Selon le Bureau central de la statistique, la croissance de l’économie israélienne a été de 3,4% au troisième trimestre en rythme annualisé et de 3,8% en 2016, contre 2,5% en 2015. Cette semaine, la banque centrale israélienne a relevé son estimation de croissance pour l’année 2016 à 3,5% contre 2,8% auparavant. La Banque d’Israël voit la croissance ralentir par la suite, à 3,2% l’an prochain et à 3,1% en 2018. 2016 s’annonçait comme une année faible pour le pays, avec une croissance au 1er trimestre initialement estimée à 0,8% en rythme annualisé. Avec de surcroît l’incertitude sur les marchés financiers liée au vote des Britanniques en faveur d’une sortie de l’Union européenne, la Banque d’Israël avait abaissé sa prévision de croissance 2016 à 2,4% contre 2,8% en juin. Sa prévision pour 2017 avait également été ramenée à l’époque à 2,9% contre 3%. Mais la croissance du premier trimestre a finalement été révisée à 3,2% en rythme annualisé et a atteint 4,9% pour les trois mois suivants.

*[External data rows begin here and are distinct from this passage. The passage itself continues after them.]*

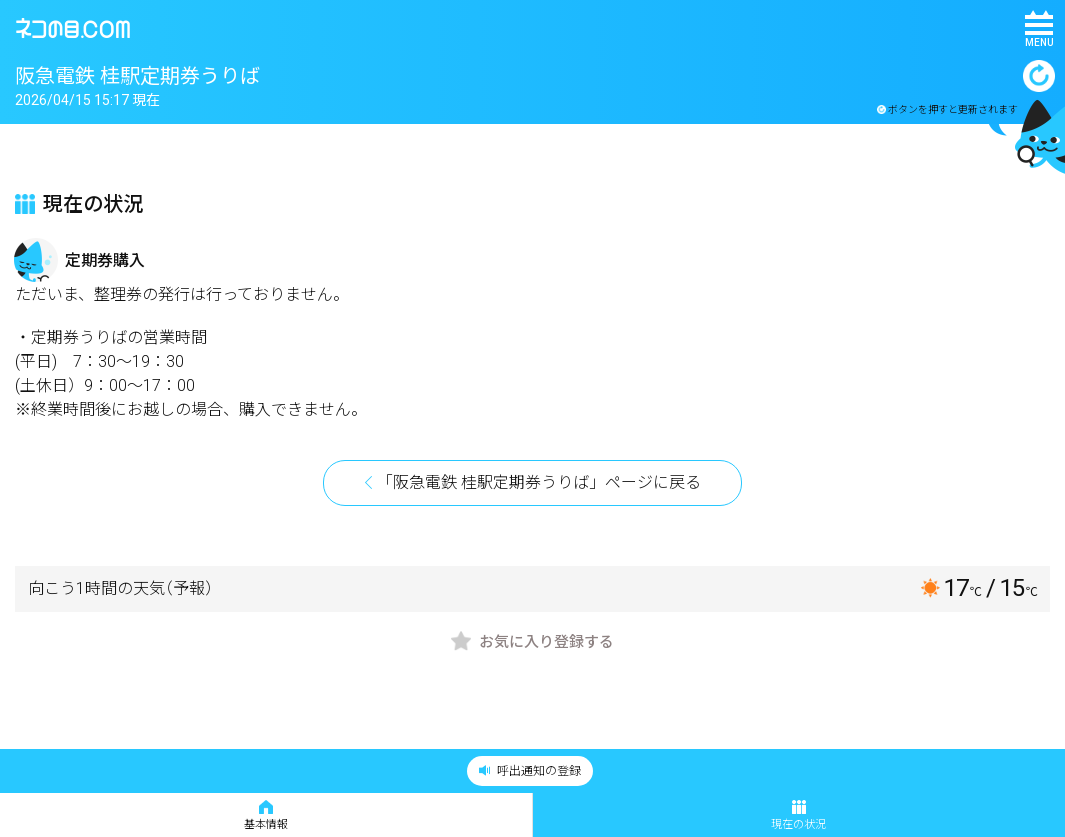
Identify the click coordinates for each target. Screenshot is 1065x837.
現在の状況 (798, 815)
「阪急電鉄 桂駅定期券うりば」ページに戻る (539, 482)
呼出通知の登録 (530, 771)
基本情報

Après avoir fléchi en 2015, les exportations — qui représentent environ 32% de l’activité économique en Israël — ont augmenté de 3% en 2016. Les dépenses des ménages ont été un facteur de soutien à l’économie israélienne, et ont progressé de 6,1%, alors que les investissements dans les actifs fixes ont fait un bond de 11% après avoir stagné en 2015.